WHAT THE TASK REQUIRES |
What you give back must match the data below character for character.

SUPPLIED RECORDS |
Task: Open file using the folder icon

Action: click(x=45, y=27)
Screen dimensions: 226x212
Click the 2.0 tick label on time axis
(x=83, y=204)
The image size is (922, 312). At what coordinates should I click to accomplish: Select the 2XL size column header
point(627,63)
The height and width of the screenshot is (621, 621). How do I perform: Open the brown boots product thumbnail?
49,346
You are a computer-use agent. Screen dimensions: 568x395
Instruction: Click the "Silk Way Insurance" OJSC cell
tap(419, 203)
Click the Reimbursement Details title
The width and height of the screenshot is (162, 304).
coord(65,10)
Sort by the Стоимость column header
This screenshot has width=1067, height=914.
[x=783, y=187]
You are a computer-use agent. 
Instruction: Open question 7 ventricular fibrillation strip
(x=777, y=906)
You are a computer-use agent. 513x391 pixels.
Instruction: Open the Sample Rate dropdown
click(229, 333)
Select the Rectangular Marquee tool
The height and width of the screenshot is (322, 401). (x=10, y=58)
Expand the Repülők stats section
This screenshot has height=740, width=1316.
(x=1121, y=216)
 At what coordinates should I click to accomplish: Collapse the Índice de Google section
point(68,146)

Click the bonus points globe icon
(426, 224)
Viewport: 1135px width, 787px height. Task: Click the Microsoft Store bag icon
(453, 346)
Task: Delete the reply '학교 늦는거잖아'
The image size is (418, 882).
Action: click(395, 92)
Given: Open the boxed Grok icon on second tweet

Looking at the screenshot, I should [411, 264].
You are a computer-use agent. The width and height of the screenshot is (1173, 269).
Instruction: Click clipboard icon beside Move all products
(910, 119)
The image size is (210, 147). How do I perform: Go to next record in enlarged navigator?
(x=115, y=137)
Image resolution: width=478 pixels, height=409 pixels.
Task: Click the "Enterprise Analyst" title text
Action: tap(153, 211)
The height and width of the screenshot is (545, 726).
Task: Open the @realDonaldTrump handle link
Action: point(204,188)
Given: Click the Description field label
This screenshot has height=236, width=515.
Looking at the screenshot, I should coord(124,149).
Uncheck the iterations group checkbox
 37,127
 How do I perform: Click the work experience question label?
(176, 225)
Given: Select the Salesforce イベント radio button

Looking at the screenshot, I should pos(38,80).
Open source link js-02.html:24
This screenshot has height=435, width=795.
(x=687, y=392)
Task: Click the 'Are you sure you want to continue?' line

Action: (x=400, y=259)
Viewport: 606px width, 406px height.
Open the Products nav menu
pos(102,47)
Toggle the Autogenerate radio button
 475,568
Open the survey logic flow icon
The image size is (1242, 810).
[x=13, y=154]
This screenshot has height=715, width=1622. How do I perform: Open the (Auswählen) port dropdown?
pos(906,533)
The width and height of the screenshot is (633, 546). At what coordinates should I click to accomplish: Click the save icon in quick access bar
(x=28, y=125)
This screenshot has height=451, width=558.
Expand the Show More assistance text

TASK OUTPUT |
Task: Open file using the folder icon

Action: click(x=45, y=27)
Screen dimensions: 226x212
Click the 2.0 tick label on time axis
(x=83, y=204)
The image size is (922, 312). At what coordinates should I click to accomplish: Select the 2XL size column header
point(627,63)
The height and width of the screenshot is (621, 621). How do I perform: Open the brown boots product thumbnail?
49,346
You are a computer-use agent. Screen dimensions: 568x395
Instruction: Click the "Silk Way Insurance" OJSC cell
tap(419, 203)
Click the Reimbursement Details title
The width and height of the screenshot is (162, 304).
coord(65,10)
Sort by the Стоимость column header
This screenshot has width=1067, height=914.
[x=783, y=187]
You are a computer-use agent. 
Instruction: Open question 7 ventricular fibrillation strip
(x=777, y=906)
You are a computer-use agent. 513x391 pixels.
Instruction: Open the Sample Rate dropdown
click(229, 333)
Select the Rectangular Marquee tool
The height and width of the screenshot is (322, 401). (x=10, y=58)
Expand the Repülők stats section
This screenshot has height=740, width=1316.
(x=1121, y=216)
 At what coordinates should I click to accomplish: Collapse the Índice de Google section
point(68,146)

Click the bonus points globe icon
(426, 224)
Viewport: 1135px width, 787px height. Task: Click the Microsoft Store bag icon
(453, 346)
Task: Delete the reply '학교 늦는거잖아'
The image size is (418, 882).
Action: click(395, 92)
Given: Open the boxed Grok icon on second tweet

Looking at the screenshot, I should [411, 264].
You are a computer-use agent. The width and height of the screenshot is (1173, 269).
Instruction: Click clipboard icon beside Move all products
(910, 119)
The image size is (210, 147). How do I perform: Go to next record in enlarged navigator?
(x=115, y=137)
Image resolution: width=478 pixels, height=409 pixels.
Task: Click the "Enterprise Analyst" title text
Action: tap(153, 211)
The height and width of the screenshot is (545, 726).
Task: Open the @realDonaldTrump handle link
Action: point(204,188)
Given: Click the Description field label
This screenshot has height=236, width=515.
Looking at the screenshot, I should coord(124,149).
Uncheck the iterations group checkbox
 37,127
 How do I perform: Click the work experience question label?
(176, 225)
Given: Select the Salesforce イベント radio button

Looking at the screenshot, I should pos(38,80).
Open source link js-02.html:24
This screenshot has height=435, width=795.
(x=687, y=392)
Task: Click the 'Are you sure you want to continue?' line

Action: (x=400, y=259)
Viewport: 606px width, 406px height.
Open the Products nav menu
pos(102,47)
Toggle the Autogenerate radio button
 475,568
Open the survey logic flow icon
The image size is (1242, 810).
[x=13, y=154]
This screenshot has height=715, width=1622. How do I perform: Open the (Auswählen) port dropdown?
pos(906,533)
The width and height of the screenshot is (633, 546). At what coordinates should I click to accomplish: Click the save icon in quick access bar
(x=28, y=125)
This screenshot has height=451, width=558.
Expand the Show More assistance text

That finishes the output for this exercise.